On my first trip to the youth group about a month ago I met a young teen, named Brandon laying on the floor. At the end of a dodge ball game this was a usual sight. So I, being the caring person that I am, walked up to this fellow and asked if he was OK. He said, through moans of agony, he was tattooed in the k-nutz. Being a male myself I felt sorry for him and said that he would be OK and mentioned that the rest of the group had moved on into another room. He just laid there moaning. To which I responded "Oh c'mon, they're not that big." and urged him to get up. He was still laying there when I walked out of the room.
Yes, I left him there. I tell you, any man that lays on the floor for ten minutes after being hit in the k-nutz is just looking for attention.
I have since that night realized That Brandon was the "Problem Child" of the youth group.
Tonight something struck me. I am not in the youth group for the group. I'm there for Brandon. He needs a mentor. Someone to help him up after he falls. Someone that he can trust, not only to help him up but to teach him the truth.
As the youth pastor put it, "he is going to be a powerful servant. Either if Christ or of Satan." I believe that. Brandon has a power in him that is very unusual. I have seen his type of power in the first person. He pulls energy from hate and rage. I think that these things are driven by fear. Fear of what? I don't know yet. I know this power because I use to use it before I came to Christ. Fear, Hate, Anger all play into adrenaline. That is why I had been a batman fan. Vengeance is built on fear, hate, and rage. All of which, I have come to learn, are volatile. There is no telling where or when the adrenaline will kick in, but it will, and when it does there is nothing but destruction left.
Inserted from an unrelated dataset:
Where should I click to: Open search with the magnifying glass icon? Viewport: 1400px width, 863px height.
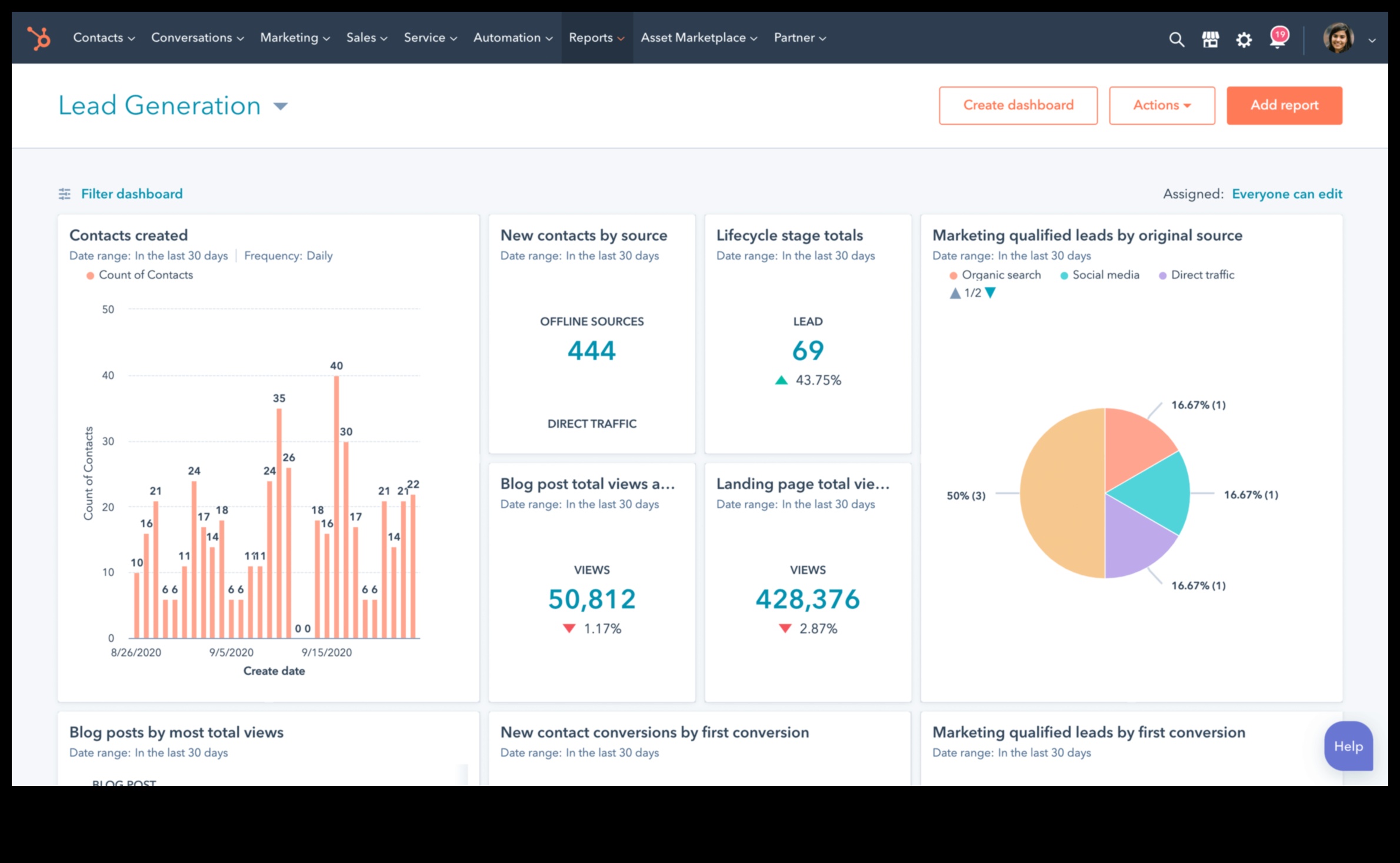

I believe that God has sent me to be Brandon's' mentor. I have first hand knowledge of his "type", if you will, and I have worked with a teen like him before. Brandon is gifted beyond belief. His belief. So in the weeks to follow I plan on documenting what I have learned about Brandon, with some confidentiality, and what is happening with him. Please don't think I am making Brandon a project. He is not. I feel God has sent me to him, to help him, and to teach him because he deserves it and is worth it.